(Extracted records)
----

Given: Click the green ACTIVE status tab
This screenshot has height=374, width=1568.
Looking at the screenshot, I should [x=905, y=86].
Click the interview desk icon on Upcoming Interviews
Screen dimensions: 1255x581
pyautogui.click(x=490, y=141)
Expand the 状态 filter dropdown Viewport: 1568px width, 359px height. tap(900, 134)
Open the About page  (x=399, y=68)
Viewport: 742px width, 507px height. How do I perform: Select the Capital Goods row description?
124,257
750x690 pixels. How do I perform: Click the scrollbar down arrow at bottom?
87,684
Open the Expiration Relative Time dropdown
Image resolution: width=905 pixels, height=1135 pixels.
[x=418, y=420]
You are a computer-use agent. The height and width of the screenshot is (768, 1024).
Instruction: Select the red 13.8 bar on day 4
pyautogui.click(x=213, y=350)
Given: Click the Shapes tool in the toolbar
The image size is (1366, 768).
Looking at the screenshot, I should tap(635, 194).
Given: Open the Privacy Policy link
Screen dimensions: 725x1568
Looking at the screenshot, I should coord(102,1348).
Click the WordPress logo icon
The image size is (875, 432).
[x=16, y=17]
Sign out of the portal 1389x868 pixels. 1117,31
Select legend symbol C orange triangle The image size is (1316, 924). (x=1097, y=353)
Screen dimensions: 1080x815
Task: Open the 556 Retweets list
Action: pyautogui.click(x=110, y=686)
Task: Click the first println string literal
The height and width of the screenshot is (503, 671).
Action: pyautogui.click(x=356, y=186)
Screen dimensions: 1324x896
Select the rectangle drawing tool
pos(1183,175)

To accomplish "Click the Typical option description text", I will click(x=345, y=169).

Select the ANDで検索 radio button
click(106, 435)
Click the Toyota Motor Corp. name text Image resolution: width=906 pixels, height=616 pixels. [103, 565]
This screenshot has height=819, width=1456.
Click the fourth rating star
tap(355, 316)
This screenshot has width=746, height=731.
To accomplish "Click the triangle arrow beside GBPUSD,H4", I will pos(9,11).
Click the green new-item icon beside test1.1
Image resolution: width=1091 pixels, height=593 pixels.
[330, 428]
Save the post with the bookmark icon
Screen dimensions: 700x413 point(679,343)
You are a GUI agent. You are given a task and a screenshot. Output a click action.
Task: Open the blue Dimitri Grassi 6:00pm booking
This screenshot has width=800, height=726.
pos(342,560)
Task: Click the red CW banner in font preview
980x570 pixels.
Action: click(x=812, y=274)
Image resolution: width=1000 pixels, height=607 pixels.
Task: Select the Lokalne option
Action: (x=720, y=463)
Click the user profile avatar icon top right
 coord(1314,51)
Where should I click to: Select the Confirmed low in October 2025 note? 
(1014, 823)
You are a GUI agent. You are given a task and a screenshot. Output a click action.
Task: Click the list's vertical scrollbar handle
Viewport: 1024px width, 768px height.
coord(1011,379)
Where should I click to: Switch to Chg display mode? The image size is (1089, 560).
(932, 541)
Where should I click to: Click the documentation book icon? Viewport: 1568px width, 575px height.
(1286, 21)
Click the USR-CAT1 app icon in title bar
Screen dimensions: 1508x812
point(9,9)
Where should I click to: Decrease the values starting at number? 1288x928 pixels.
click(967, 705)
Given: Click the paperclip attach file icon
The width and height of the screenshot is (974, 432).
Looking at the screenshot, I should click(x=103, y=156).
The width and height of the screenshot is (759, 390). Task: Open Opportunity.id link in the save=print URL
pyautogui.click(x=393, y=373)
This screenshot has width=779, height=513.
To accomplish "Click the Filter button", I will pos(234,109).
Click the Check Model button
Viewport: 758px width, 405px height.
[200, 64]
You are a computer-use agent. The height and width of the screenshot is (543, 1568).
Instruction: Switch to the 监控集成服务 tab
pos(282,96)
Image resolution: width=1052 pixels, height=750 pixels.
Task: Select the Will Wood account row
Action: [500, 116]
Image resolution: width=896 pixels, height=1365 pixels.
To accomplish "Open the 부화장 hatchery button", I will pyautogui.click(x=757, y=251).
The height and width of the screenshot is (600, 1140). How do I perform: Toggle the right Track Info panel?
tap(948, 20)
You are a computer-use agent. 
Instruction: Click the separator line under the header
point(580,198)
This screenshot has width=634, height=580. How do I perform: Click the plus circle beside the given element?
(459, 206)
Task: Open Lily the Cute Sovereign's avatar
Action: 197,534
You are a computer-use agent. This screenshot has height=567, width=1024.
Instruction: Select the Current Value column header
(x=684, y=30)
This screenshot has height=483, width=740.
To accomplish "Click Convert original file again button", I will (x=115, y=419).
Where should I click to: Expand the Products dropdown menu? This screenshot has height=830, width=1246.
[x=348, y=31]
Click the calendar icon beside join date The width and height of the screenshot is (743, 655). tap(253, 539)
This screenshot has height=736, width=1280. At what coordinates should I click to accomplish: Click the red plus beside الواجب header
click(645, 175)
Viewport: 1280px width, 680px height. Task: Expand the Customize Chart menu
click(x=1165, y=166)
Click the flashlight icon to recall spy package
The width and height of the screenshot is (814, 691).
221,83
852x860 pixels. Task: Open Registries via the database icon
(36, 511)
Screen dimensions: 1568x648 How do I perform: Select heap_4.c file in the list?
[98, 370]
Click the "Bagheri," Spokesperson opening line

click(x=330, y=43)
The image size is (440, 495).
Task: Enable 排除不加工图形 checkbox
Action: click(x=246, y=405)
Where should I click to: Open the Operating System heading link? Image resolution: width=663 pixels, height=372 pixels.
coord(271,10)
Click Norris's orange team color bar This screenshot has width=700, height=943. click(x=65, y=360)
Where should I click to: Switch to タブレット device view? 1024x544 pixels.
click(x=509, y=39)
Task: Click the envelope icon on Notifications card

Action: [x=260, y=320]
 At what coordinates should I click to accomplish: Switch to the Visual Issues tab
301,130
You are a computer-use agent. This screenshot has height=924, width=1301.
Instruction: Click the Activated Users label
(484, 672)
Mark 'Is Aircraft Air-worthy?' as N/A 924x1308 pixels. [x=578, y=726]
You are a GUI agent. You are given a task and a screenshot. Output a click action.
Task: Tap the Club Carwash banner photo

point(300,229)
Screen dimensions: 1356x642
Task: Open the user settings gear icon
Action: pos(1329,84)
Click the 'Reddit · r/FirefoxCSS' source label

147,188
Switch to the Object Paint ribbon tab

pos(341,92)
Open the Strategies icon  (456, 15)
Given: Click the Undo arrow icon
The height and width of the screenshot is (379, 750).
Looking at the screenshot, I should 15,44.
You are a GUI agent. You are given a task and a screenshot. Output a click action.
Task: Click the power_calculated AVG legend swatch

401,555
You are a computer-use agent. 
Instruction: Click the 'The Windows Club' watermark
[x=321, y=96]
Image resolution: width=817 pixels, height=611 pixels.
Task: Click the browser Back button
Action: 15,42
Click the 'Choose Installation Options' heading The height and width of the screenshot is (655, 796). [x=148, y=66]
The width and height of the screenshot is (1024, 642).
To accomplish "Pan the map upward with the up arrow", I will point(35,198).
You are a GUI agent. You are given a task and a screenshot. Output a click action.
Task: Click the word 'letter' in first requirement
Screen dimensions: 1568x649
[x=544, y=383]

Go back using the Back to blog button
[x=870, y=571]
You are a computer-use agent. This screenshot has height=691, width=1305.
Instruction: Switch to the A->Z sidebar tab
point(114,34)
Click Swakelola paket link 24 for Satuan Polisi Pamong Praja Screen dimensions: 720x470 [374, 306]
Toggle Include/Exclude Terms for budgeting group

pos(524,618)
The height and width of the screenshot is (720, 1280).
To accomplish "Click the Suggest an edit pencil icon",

----

■ WHAT THIS TASK INVOLVES:
The number alone is the answer: work out how many lines in the data contain "first".

■ TASK SOLUTION:
2